Geoffrey Mains

Personal information
- Full name: Geoffrey Mains
- Born: 24 January 1934 Mangotsfield, Gloucestershire, England
- Died: 16 April 2021 (aged 87)
- Batting: Right-handed
- Bowling: Right-arm fast-medium

Domestic team information
- 1951–1954: Gloucestershire

Career statistics
| Competition | First-class |
| Matches | 6 |
| Runs scored | 19 |
| Batting average | 2.11 |
| 100s/50s | –/– |
| Top score | 8 |
| Balls bowled | 612 |
| Wickets | 6 |
| Bowling average | 50.83 |
| 5 wickets in innings | – |
| 10 wickets in match | – |
| Best bowling | 2/42 |
| Catches/stumpings | 2/– |
- Source: Cricinfo, 8 July 2012

= Geoffrey Mains =

English cricketer (1934–2021)

Geoffrey Mains (24 January 1934 - 16 April 2021) was an English cricketer. Mains was a right-handed batsman who bowled right-arm fast-medium. He was born at Mangotsfield, Gloucestershire.
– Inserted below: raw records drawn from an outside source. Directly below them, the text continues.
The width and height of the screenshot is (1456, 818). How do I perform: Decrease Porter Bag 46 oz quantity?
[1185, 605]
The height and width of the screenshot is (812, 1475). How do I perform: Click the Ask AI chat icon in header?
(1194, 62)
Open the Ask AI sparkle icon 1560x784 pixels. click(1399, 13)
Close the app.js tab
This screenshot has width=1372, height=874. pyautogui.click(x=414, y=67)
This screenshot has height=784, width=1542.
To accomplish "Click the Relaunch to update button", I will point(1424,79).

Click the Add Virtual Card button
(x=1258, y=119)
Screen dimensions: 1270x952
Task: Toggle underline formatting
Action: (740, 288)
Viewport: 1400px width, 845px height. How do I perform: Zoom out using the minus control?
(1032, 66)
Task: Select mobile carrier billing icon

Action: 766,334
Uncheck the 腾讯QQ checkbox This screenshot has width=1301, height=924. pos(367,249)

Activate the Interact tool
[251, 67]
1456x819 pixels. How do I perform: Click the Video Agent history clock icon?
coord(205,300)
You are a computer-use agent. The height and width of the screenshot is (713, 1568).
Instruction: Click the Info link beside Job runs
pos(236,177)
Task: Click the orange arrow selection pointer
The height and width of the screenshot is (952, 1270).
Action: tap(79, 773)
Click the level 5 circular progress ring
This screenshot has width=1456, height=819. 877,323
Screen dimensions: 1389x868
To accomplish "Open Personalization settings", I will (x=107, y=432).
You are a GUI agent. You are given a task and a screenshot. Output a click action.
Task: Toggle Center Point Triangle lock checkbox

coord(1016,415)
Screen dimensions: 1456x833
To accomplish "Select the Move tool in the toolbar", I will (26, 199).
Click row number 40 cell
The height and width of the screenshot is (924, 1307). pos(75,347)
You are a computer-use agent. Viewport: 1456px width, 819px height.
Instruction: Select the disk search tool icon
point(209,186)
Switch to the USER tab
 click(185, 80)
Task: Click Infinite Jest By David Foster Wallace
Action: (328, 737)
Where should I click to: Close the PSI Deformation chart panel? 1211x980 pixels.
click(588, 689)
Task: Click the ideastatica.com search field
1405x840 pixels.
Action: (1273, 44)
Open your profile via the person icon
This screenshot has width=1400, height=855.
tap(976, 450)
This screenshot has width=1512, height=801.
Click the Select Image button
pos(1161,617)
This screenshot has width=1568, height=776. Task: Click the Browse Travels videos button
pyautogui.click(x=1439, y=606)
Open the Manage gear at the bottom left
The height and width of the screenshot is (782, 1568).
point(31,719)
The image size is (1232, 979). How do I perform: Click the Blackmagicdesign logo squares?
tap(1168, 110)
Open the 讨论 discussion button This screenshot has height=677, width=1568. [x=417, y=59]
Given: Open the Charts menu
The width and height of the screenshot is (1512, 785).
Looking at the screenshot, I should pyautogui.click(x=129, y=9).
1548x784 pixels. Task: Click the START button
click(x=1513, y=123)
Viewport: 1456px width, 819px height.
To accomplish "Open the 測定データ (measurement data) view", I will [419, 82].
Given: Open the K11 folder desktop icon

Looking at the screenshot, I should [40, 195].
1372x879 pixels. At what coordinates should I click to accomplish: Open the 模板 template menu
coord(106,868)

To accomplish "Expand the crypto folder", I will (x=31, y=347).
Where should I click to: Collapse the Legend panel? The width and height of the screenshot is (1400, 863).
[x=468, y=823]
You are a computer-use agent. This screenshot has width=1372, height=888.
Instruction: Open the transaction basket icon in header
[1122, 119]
Mains made his first-class debut for Gloucestershire against the touring South Africans in 1951 at Ashley Down Ground, Bristol. He made five further first-class appearances for the county, the last of which came against Oxford University in 1954 at Ashley Down Ground. In his six first-class matches, took 6 wickets at an average of 50.83, with best figures of 2/42. With the bat, he scored 19 runs at an average of 2.11, with a high score of 8.